§ **SUPPLIED MATERIAL**:
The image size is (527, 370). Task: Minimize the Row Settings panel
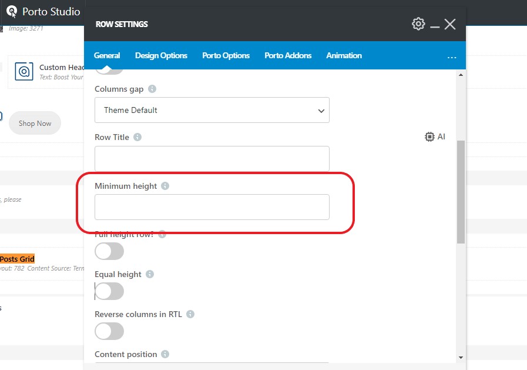click(435, 25)
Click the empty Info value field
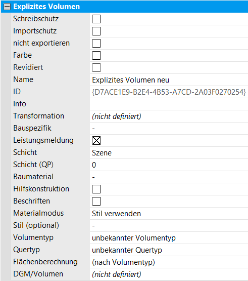 pyautogui.click(x=169, y=104)
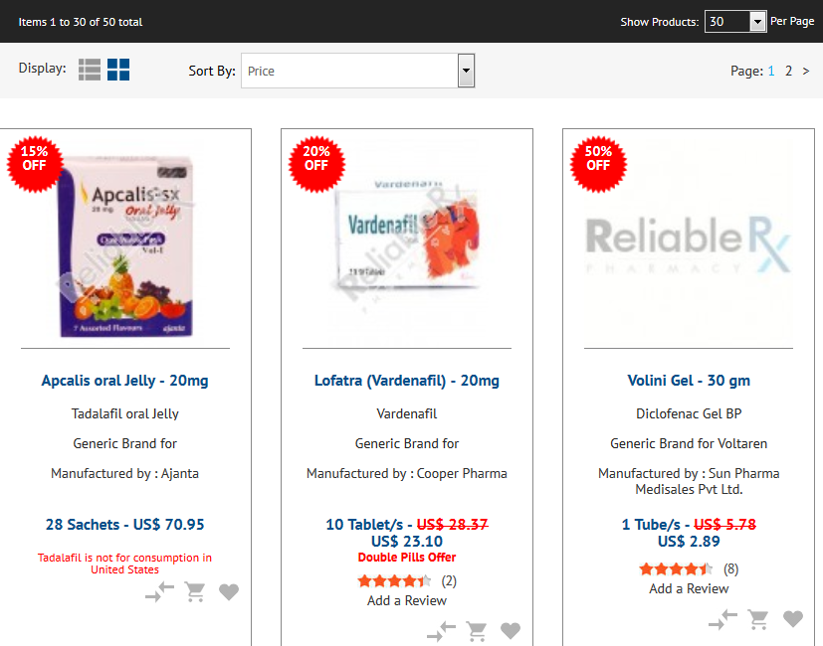Compare Lofatra Vardenafil product

click(442, 631)
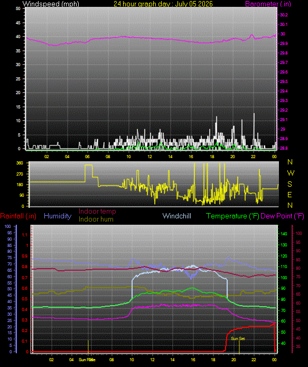Image resolution: width=308 pixels, height=367 pixels.
Task: Select the Dew Point (°F) legend label
Action: coord(282,216)
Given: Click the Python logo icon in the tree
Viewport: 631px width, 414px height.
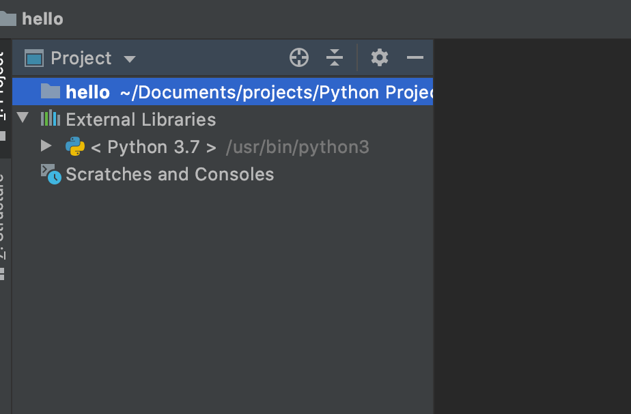Looking at the screenshot, I should [74, 147].
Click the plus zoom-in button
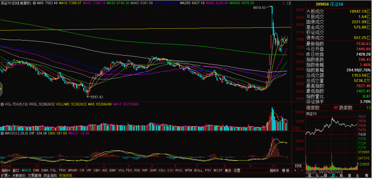 coord(295,170)
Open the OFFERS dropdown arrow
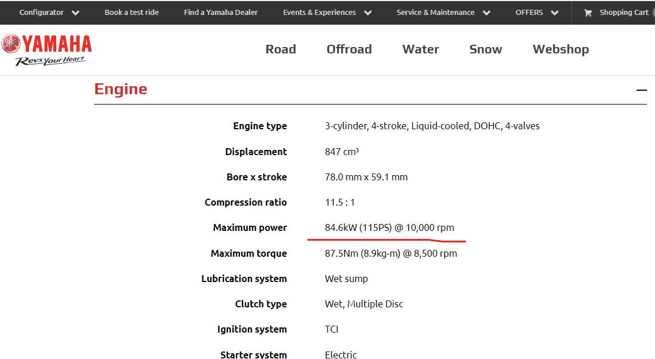The image size is (655, 359). coord(555,13)
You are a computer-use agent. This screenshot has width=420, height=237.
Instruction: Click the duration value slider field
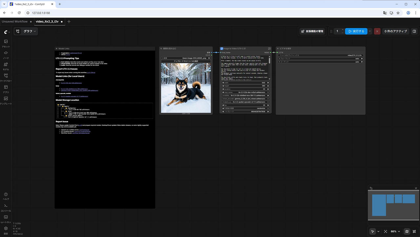245,89
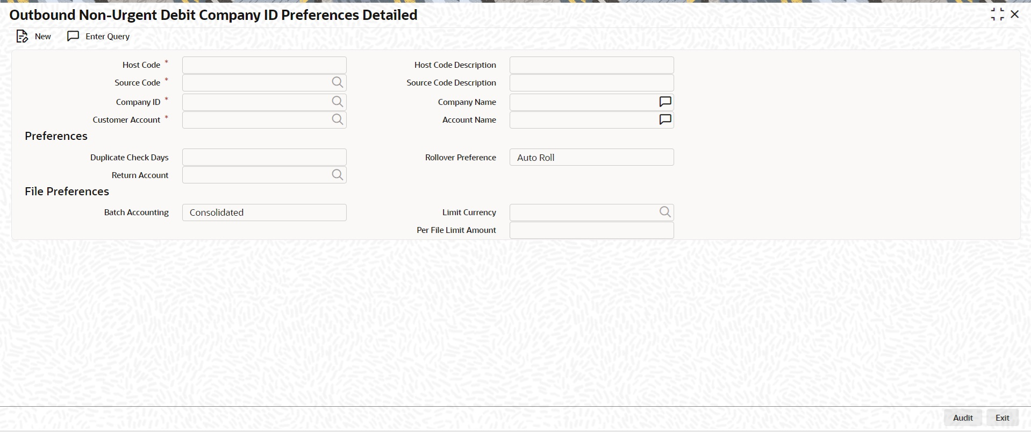Click the Per File Limit Amount field
The width and height of the screenshot is (1031, 432).
[591, 230]
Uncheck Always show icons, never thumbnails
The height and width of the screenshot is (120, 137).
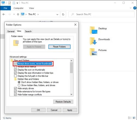pos(15,64)
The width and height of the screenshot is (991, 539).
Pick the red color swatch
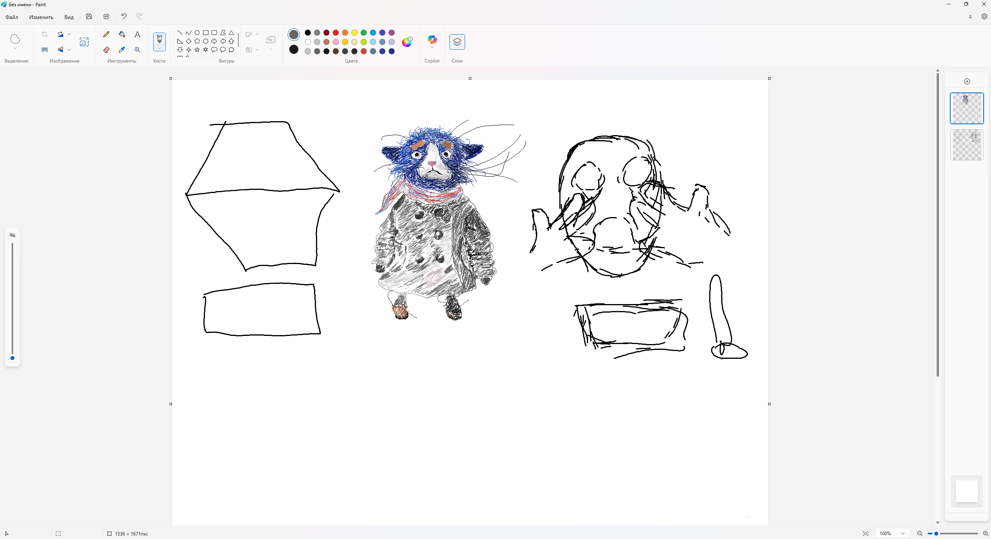[x=336, y=33]

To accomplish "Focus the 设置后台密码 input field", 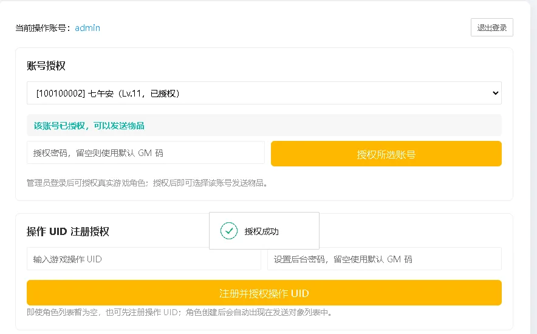I will point(385,259).
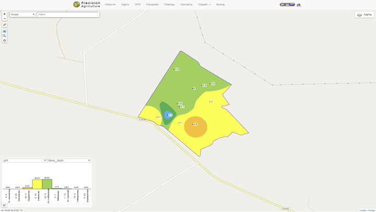The image size is (376, 212).
Task: Click the Найти search input field
Action: (x=68, y=15)
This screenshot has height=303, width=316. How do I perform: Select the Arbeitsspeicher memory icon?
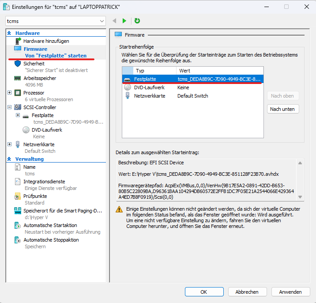click(x=18, y=78)
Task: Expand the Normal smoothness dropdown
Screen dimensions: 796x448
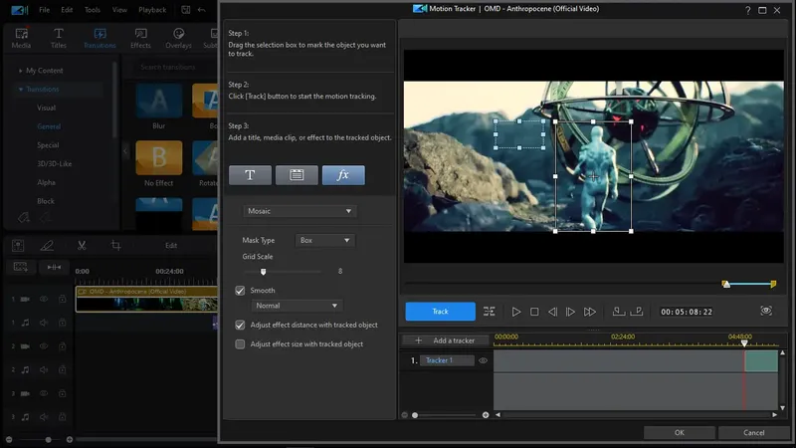Action: (298, 306)
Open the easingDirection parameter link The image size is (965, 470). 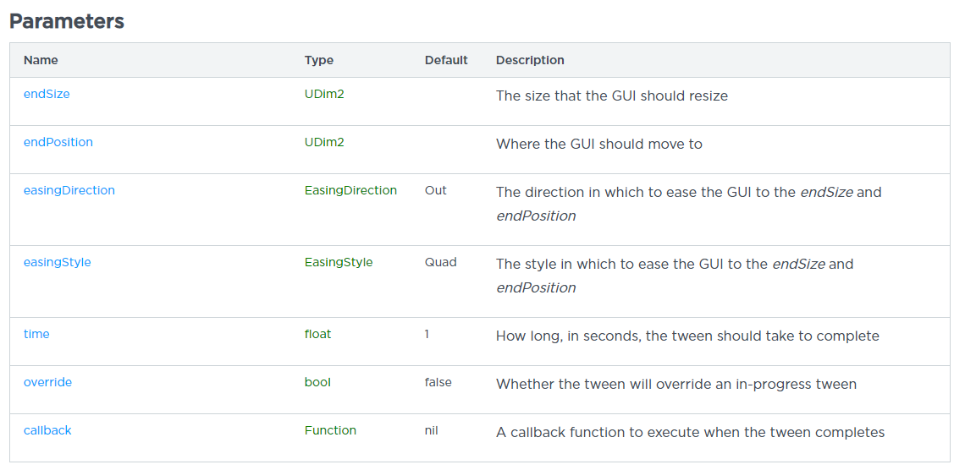69,190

§ **TASK DIRECTIONS**: Copy the items between the line containing "Given: Click the Python logo icon in the tree" and the line containing "The image size is (655, 359). coord(555,13)", inclusive, exactly as they appear, leaving out the pictures.

§ **OUTPUT OF THE TASK**:
Given: Click the Python logo icon in the tree
Viewport: 631px width, 414px height.
Looking at the screenshot, I should [74, 147].
Click the plus zoom-in button
 coord(295,170)
Open the OFFERS dropdown arrow
The image size is (655, 359). coord(555,13)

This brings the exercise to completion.